*What is being asked*
Put every line of the records, from the line containing "Describe the element at coordinates (505, 146)" down to the line containing "row-label: Yield (weighted", into a JSON list of strings with one string per line and blank lines omitted. Leave the pictures out of the answer.

*Source data*
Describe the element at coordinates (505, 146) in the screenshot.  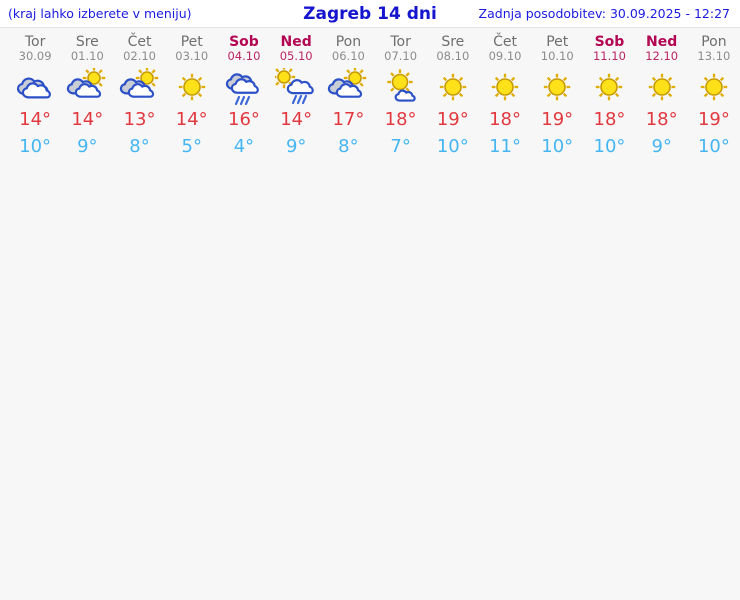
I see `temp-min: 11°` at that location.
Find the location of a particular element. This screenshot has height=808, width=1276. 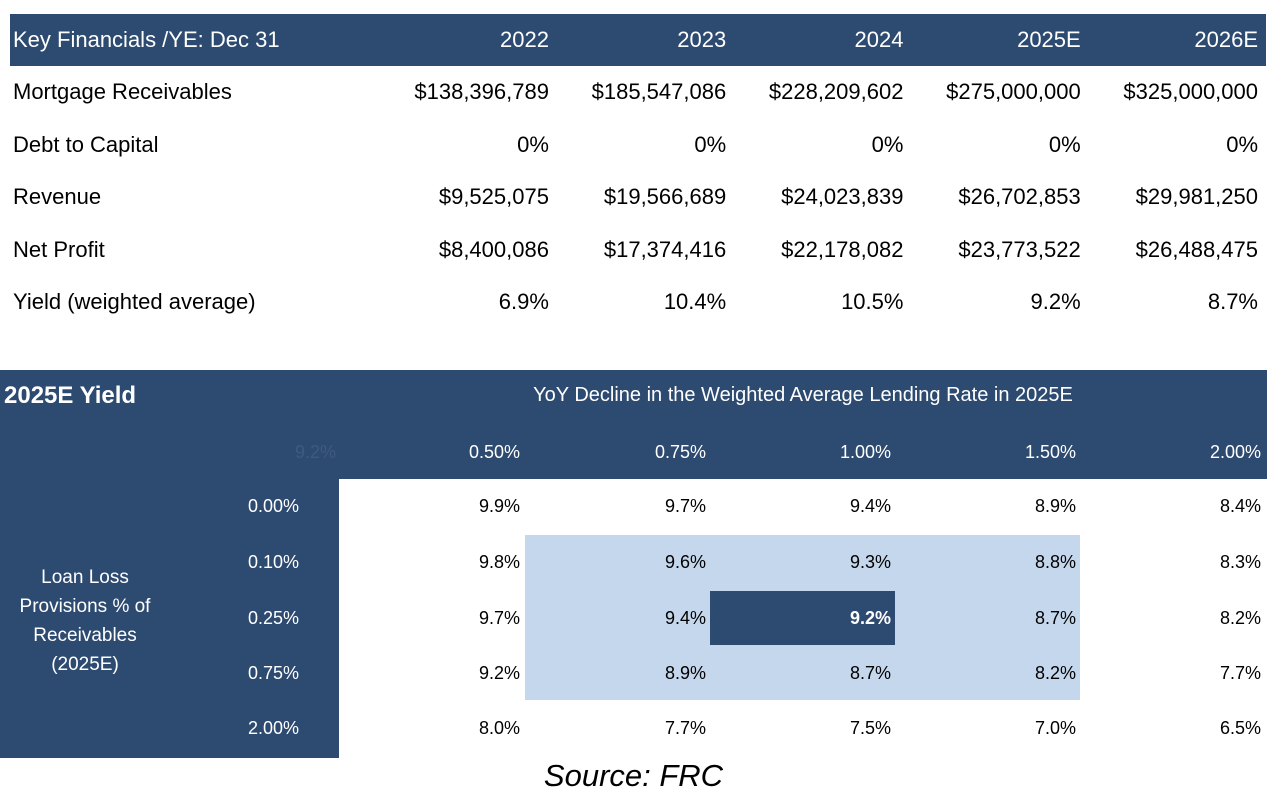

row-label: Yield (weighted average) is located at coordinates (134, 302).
* * *
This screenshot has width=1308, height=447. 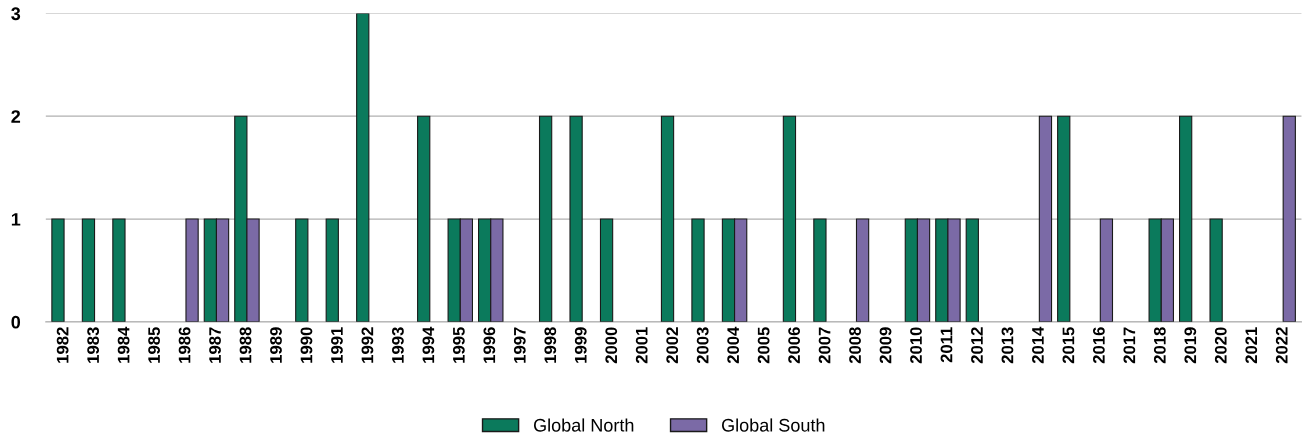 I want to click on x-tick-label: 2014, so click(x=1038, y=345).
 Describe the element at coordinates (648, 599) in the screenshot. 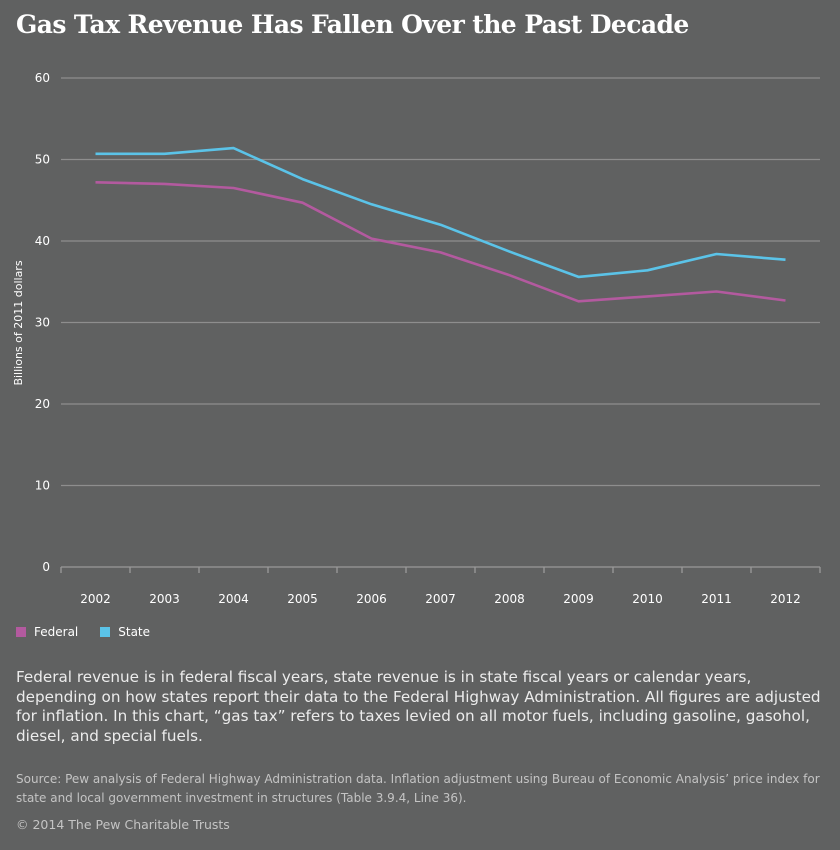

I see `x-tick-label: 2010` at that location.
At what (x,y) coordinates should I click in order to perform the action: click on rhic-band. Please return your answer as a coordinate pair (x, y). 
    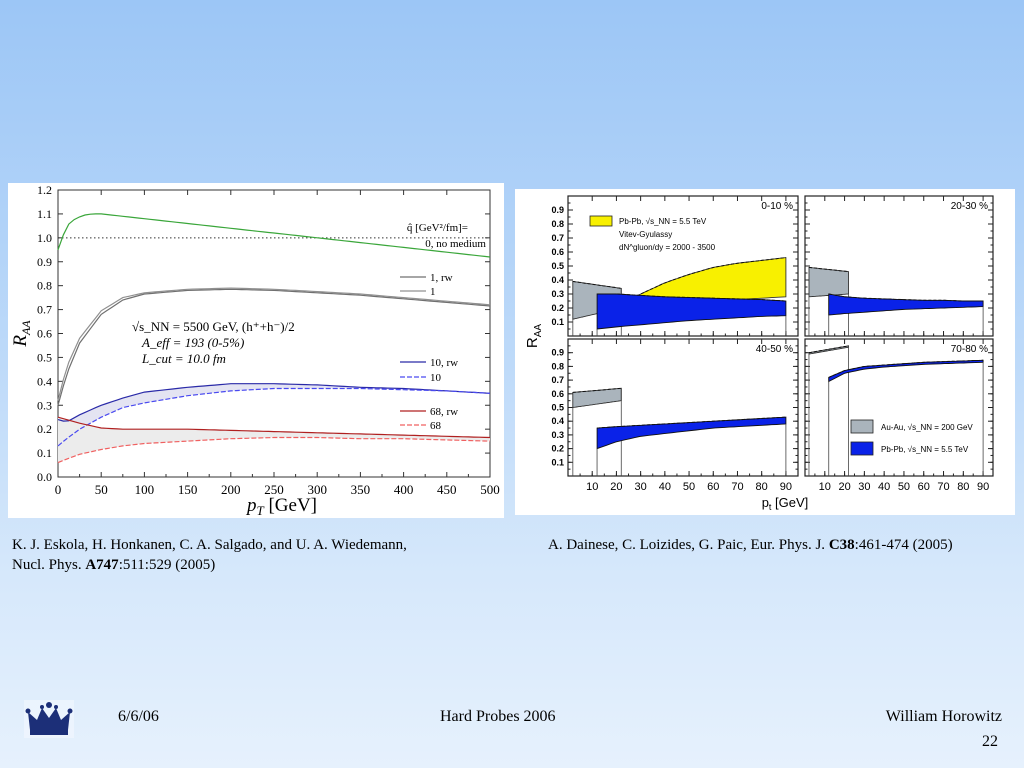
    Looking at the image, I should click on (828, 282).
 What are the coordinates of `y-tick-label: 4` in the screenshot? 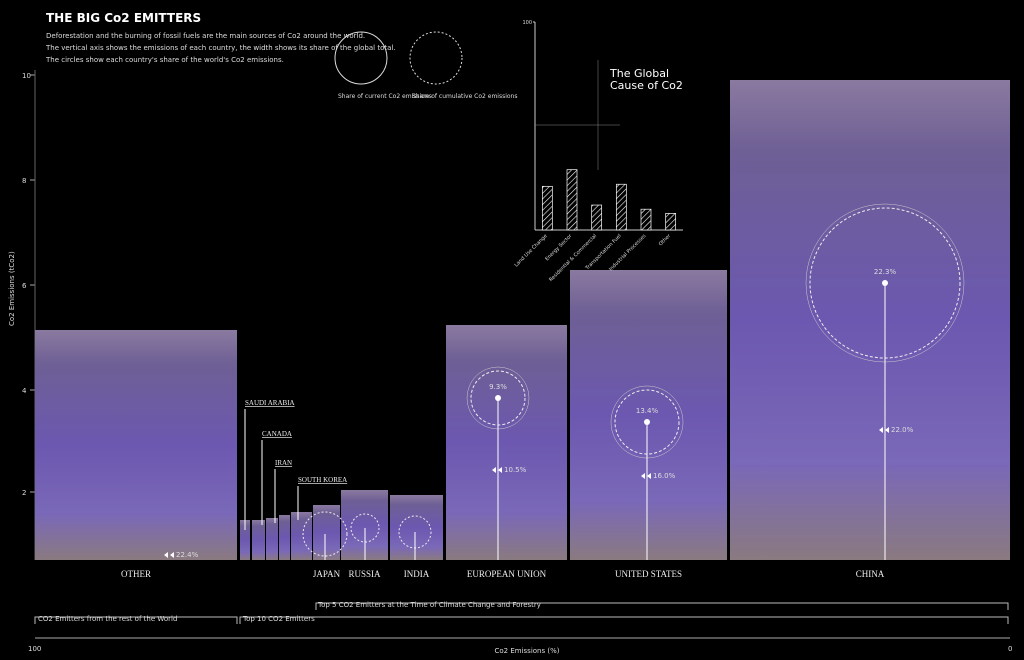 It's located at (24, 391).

*Solution for this task*
[
  "Describe the element at coordinates (505, 146) in the screenshot.  ",
  "I see `temp-min: 11°` at that location.",
  "Find the location of a particular element. This screenshot has height=808, width=1276. ",
  "row-label: Yield (weighted average) is located at coordinates (134, 302)."
]